ACTIVITY: Every line holding "target" should be copied from the records below.

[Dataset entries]
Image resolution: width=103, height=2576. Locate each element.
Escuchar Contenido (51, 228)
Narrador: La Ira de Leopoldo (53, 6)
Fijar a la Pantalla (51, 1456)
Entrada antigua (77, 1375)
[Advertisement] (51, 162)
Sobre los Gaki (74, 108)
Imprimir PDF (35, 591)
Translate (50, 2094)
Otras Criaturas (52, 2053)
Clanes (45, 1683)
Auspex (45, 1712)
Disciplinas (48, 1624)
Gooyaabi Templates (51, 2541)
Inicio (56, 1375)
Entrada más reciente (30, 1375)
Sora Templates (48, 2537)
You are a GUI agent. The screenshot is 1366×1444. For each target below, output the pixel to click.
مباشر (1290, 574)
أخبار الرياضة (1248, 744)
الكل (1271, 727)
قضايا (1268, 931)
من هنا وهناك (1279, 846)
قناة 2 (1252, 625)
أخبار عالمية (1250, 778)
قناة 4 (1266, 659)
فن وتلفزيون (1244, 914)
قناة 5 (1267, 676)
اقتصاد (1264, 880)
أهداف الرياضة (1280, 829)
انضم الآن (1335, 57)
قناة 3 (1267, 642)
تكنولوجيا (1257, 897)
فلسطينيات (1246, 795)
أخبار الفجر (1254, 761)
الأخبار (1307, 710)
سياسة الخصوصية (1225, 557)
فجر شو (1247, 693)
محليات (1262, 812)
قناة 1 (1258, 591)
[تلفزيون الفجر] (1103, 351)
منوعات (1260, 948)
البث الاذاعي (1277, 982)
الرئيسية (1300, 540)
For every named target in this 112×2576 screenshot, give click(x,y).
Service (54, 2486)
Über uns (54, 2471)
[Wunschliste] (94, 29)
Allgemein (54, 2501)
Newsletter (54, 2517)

PROBLEM SOLUTION:
You are a GUI agent. The screenshot is 1366×1444. For each target below, output the pixel to click.
For every named target in this 112×2576 screenshot, give click(x,y).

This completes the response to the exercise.